Ríos Zambudio Antonio, Rodríguez González José Manuel, Torregrosa Pérez Nuria M, Piñero Madrona Antonio, Canteras Jordana Manuel, Parrilla Paricio Pascual
Servicio de Cirugía General y del Aparato Digestivo I, Hospital Universitario Virgen de la Arrixaca, El Palmar, Murcia, Spain.
Med Clin (Barc). 2004 Mar 20;122(10):365-8. doi: 10.1016/s0025-7753(04)74244-x.
The hypoparathyroidism is one of the most important complications in the patients submitted to thyroid surgery. The aim is to analyze across a multivariate statistical analysis the risks factors for the development of transient and permanent hypoparathyroidism following the multinodular goiter (MG) surgery.
Between 1970 and 1999, 672 thyroidectomies by MG were reviewed. It was considered transient hypoparathyroidism when the calcemia was minor of 7.5 mg/dl or when being minors of 8.5 mg/dl the patient was presenting symptomatology for the hipocalcemia. The hypoparathyroidsm was considered permanent when the calcemia was minor of 8.5 mg/dl to the year of the surgery.

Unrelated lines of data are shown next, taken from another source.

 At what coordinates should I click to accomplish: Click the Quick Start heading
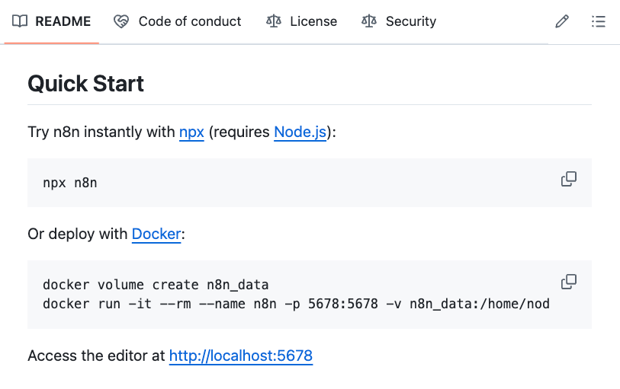(86, 84)
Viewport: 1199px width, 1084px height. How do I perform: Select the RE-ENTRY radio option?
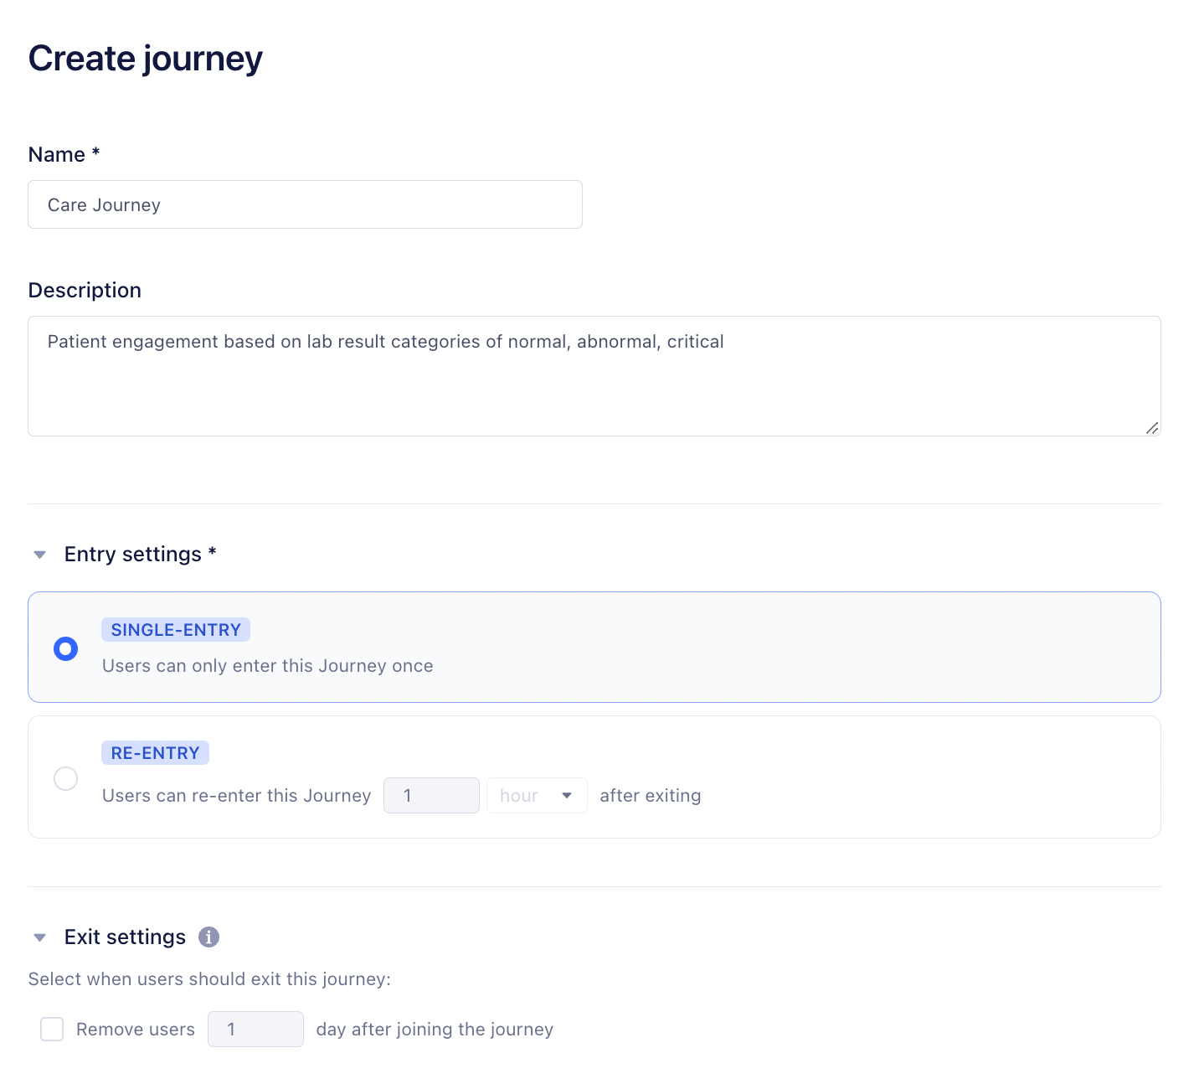[66, 778]
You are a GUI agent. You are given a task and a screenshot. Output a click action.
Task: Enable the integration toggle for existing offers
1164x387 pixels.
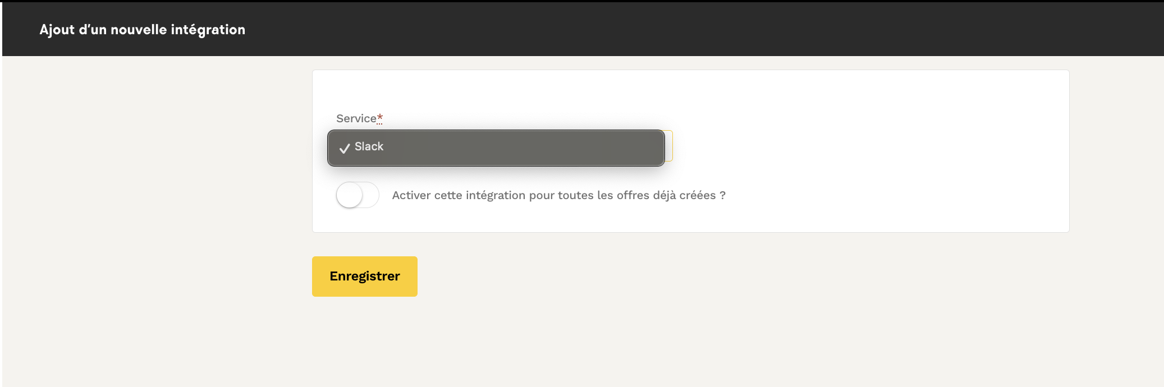click(358, 195)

The hypoparathyroidism appeared in 75 patients (11.2%), 20 with symptomatology (3%), persisting like permanent 6 cases (0.9%). The risk factors for the development of this were the hyperthyroidism (p = 0.0370), and the surgical technique (p < 0.00001) (unilateral versus bilateral surgery), persisting in the multivariate analysis both variables. With respect to the permanent hypoparathyroidism, the risk factor was the toxic MG (p = 0.0109), persisting as independent risk factor in the multivariate analysis (RR = 2.3).
The principal risk factor of permanent hypoparathyroidism in the MG surgery is the presence of hyperthyroidism.